Doctors will call on President George W. Bush to reverse a new federal rule that will allow certified nurse anesthetists to practice without physician supervision. The HCFA regulation change is expected to give hospitals greater staffing flexibility.
Neil Swissman, M.D., president of the American Society for Anesthesiologists, called the rule change an "outrageous action" and said the Clinton administration was removing "the safety net that has protected millions of seniors" just before leaving town.

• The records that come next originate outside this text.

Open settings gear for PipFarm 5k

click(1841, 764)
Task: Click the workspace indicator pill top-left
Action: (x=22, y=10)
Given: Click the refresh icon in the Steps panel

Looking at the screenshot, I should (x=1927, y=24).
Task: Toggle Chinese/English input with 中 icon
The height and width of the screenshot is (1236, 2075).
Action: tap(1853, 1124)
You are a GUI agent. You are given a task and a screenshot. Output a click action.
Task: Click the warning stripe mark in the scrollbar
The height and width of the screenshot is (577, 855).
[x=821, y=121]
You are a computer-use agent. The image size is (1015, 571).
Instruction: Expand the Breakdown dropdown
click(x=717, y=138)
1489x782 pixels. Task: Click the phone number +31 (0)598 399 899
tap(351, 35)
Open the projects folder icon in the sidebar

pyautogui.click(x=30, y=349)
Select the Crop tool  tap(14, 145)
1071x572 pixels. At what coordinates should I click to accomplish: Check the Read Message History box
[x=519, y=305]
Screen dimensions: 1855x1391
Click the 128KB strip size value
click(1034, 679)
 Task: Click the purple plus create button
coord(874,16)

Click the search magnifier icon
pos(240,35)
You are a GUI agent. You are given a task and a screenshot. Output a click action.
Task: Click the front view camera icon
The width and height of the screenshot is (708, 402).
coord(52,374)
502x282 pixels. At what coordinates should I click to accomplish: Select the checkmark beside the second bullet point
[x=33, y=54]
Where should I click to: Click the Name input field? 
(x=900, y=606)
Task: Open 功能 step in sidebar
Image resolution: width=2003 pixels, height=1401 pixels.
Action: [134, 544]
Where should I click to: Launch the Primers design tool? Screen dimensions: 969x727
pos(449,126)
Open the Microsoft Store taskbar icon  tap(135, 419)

HCFA issued final regulations last week that will allow certified nurse anesthetists to practice without supervision of a physician where state law permits. Twenty-nine states permit certified registered nurse anesthetists to practice without physician oversight, according to the American Association of Nurse Anesthetists.
"This issue has never been about quality of care but about access to care," said AANA President Larry Hornsby. "AANA applauds HCFA for staying the course and ultimately carrying through with its initial plan." HCFA first proposed the new rule in 1997.
The American Hospital Association supported the change. "It is an important provision, especially for rural hospitals that need the provision to have flexibility in staffing," said AHA spokeswoman Anne Berdahl.
The existing Medicare rule mandated physician supervision of every case of anesthesia administration by a nurse anesthetist. It was the only case in which Medicare mandated physician supervision of the practice of other state-licensed independent practitioners.
The new rule, which was published in the Jan. 18 Federal Register and will be effective in 60 days, applies to hospitals, critical-access hospitals and ambulatory-surgery centers.
The American Medical Association also blasted the new rule. "This disturbing decision-made contrary to medical and scientific evidence-compromises quality just when the medical community is working hard to make surgery the safest it has ever been," said AMA President Randolph Smoak Jr., M.D.